Required work — Write out, word for word and with no pictures, each line below from the one containing "The height and" through the one containing "the assistant reply", both included, and no other line.

Information provided —
──────

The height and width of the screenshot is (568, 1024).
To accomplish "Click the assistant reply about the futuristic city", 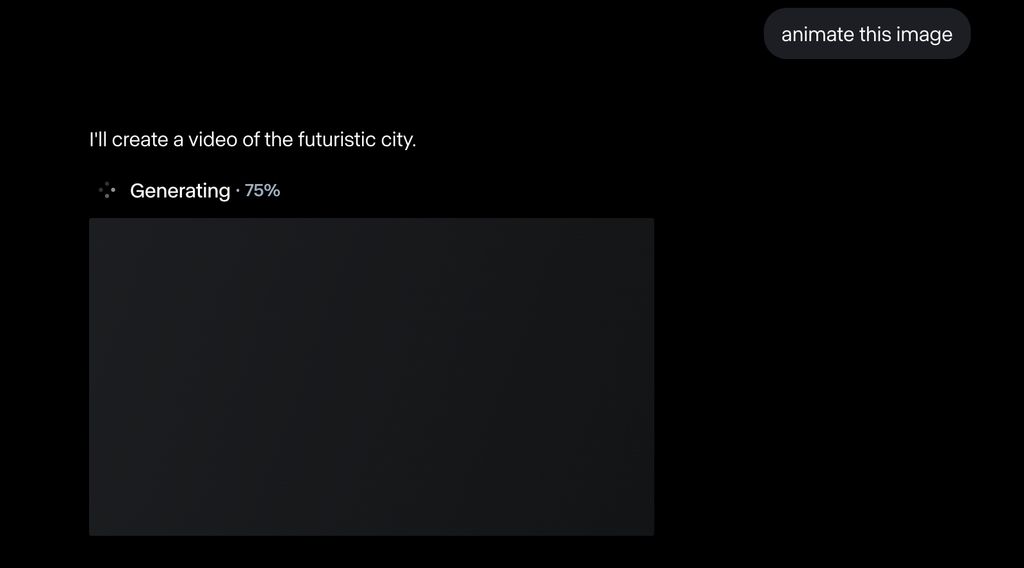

──────

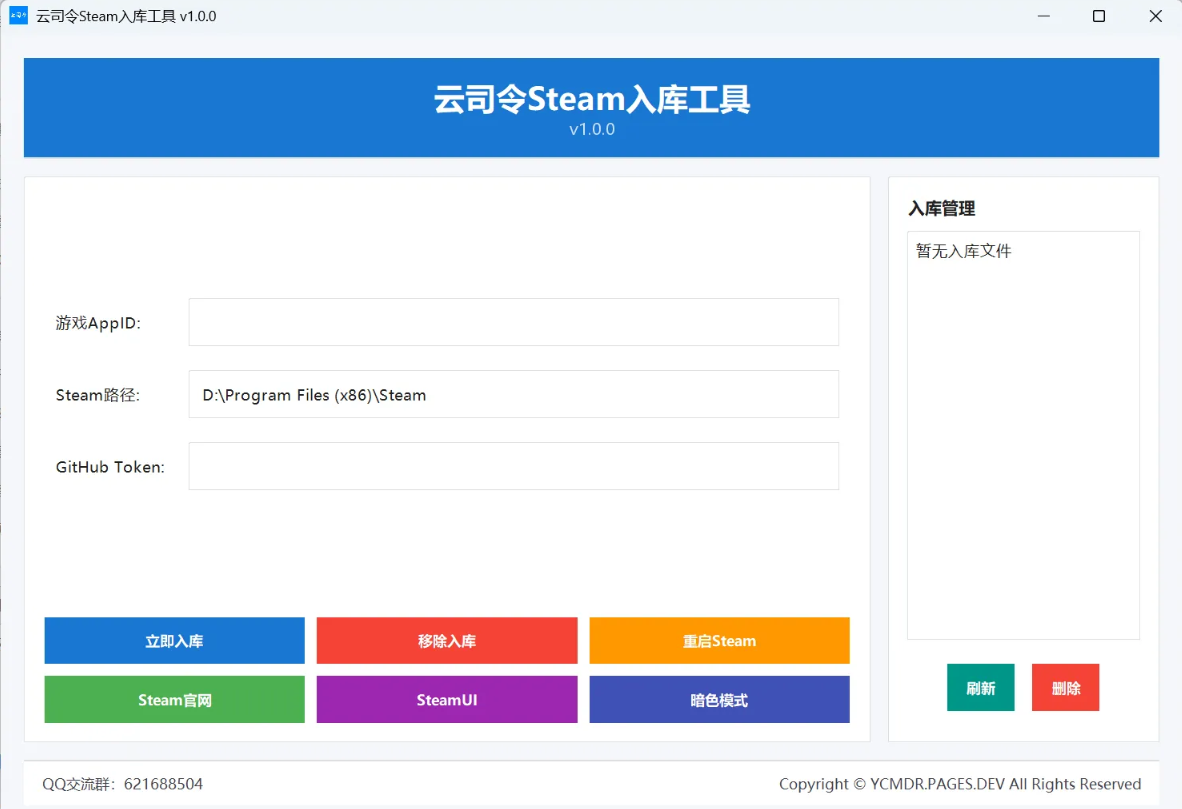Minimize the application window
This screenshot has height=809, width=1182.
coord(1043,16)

──────

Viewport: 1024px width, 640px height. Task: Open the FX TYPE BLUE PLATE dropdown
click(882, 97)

──────

Output of the exercise —
The height and width of the screenshot is (568, 1024).
To accomplish "Click the assistant reply about the futuristic city", 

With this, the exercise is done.